* **Input records**:
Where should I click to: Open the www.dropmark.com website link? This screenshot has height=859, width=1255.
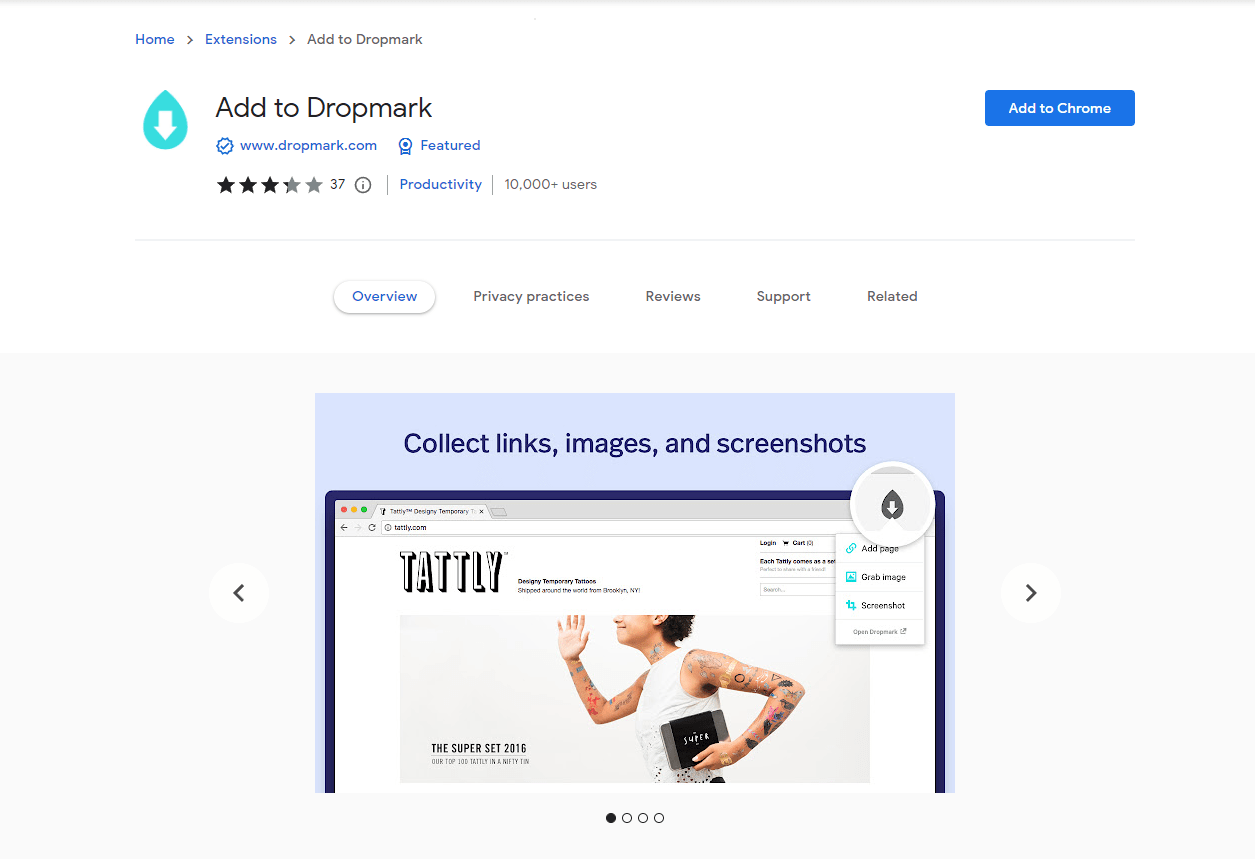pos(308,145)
* * *
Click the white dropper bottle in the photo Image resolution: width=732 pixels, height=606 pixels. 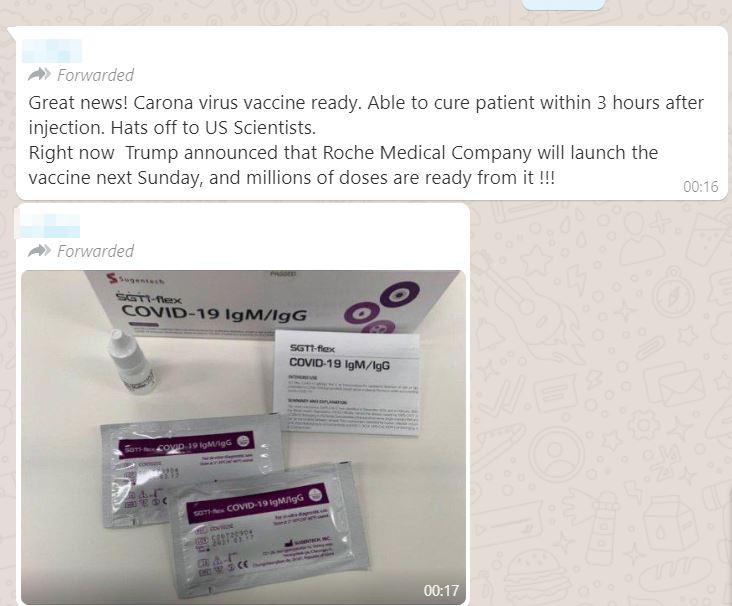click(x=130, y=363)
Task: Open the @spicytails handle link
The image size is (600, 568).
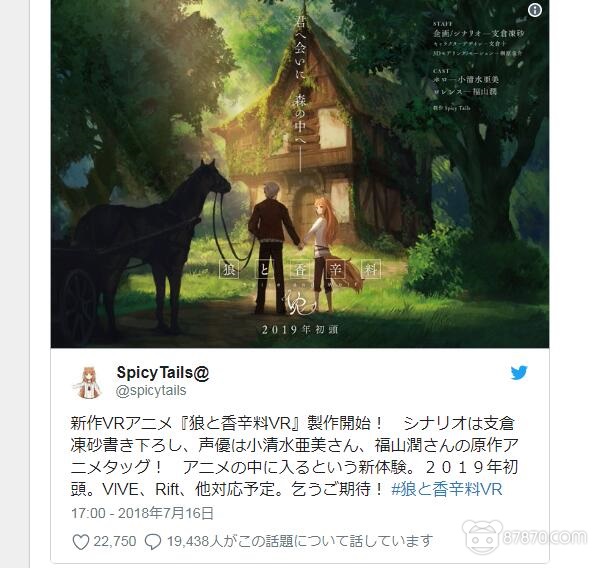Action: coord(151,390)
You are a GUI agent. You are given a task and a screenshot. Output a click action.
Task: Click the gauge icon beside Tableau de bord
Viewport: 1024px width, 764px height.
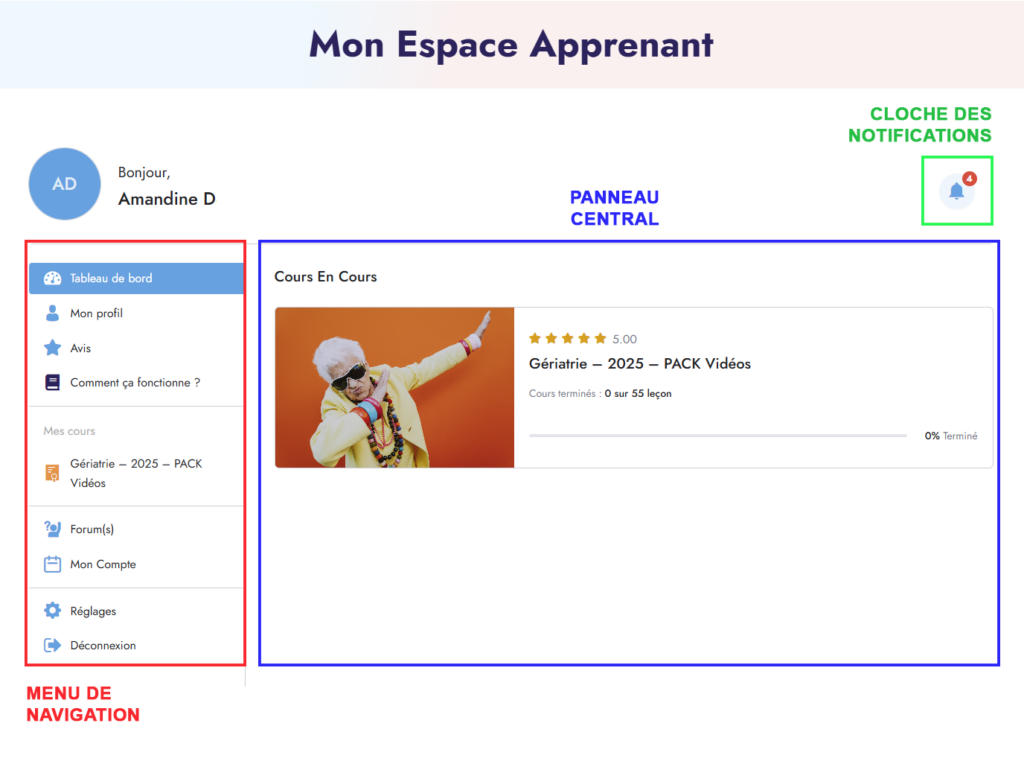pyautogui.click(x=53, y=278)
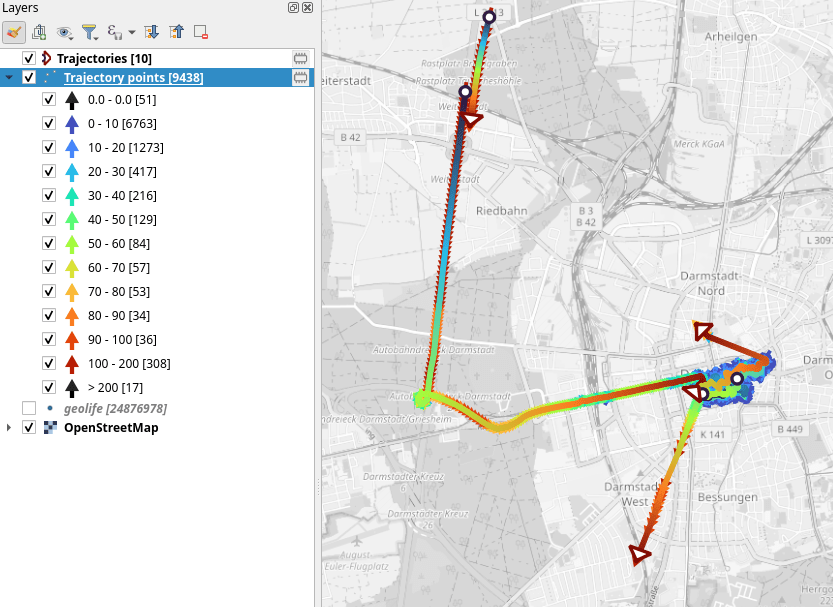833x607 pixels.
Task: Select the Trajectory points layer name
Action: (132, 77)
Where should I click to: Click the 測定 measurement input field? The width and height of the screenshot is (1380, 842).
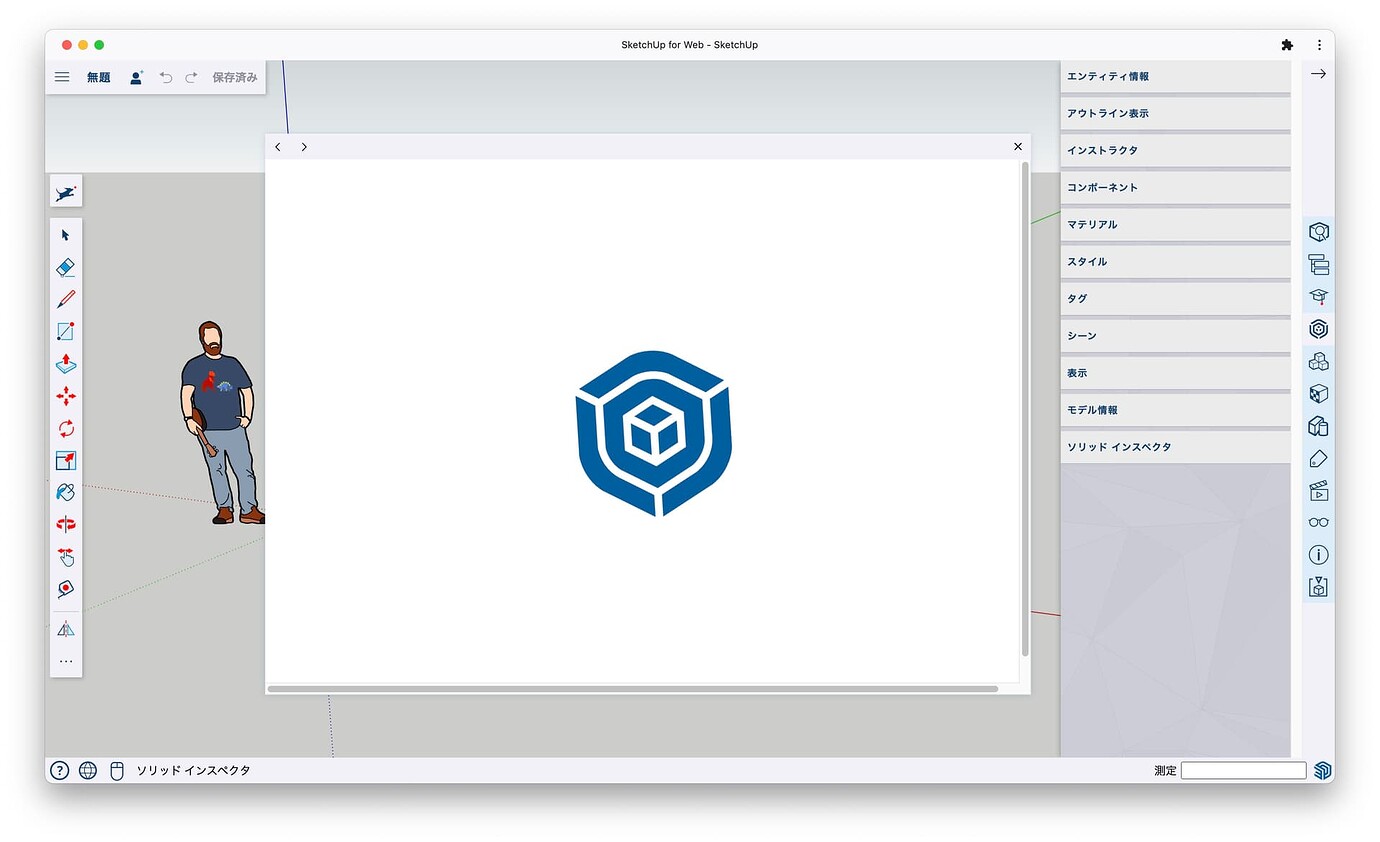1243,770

* **Exercise objective**:
Where a picture appears in the records above, omit it, and transcribe exactly the stretch of lines from the one with "Task: Open the @spicytails handle link" through the one with "Task: Click the".

* **Response**:
Task: Open the @spicytails handle link
The image size is (600, 568).
Action: coord(151,390)
You are a GUI agent. You are given a task and a screenshot. Output a click action.
Task: Click the gauge icon beside Tableau de bord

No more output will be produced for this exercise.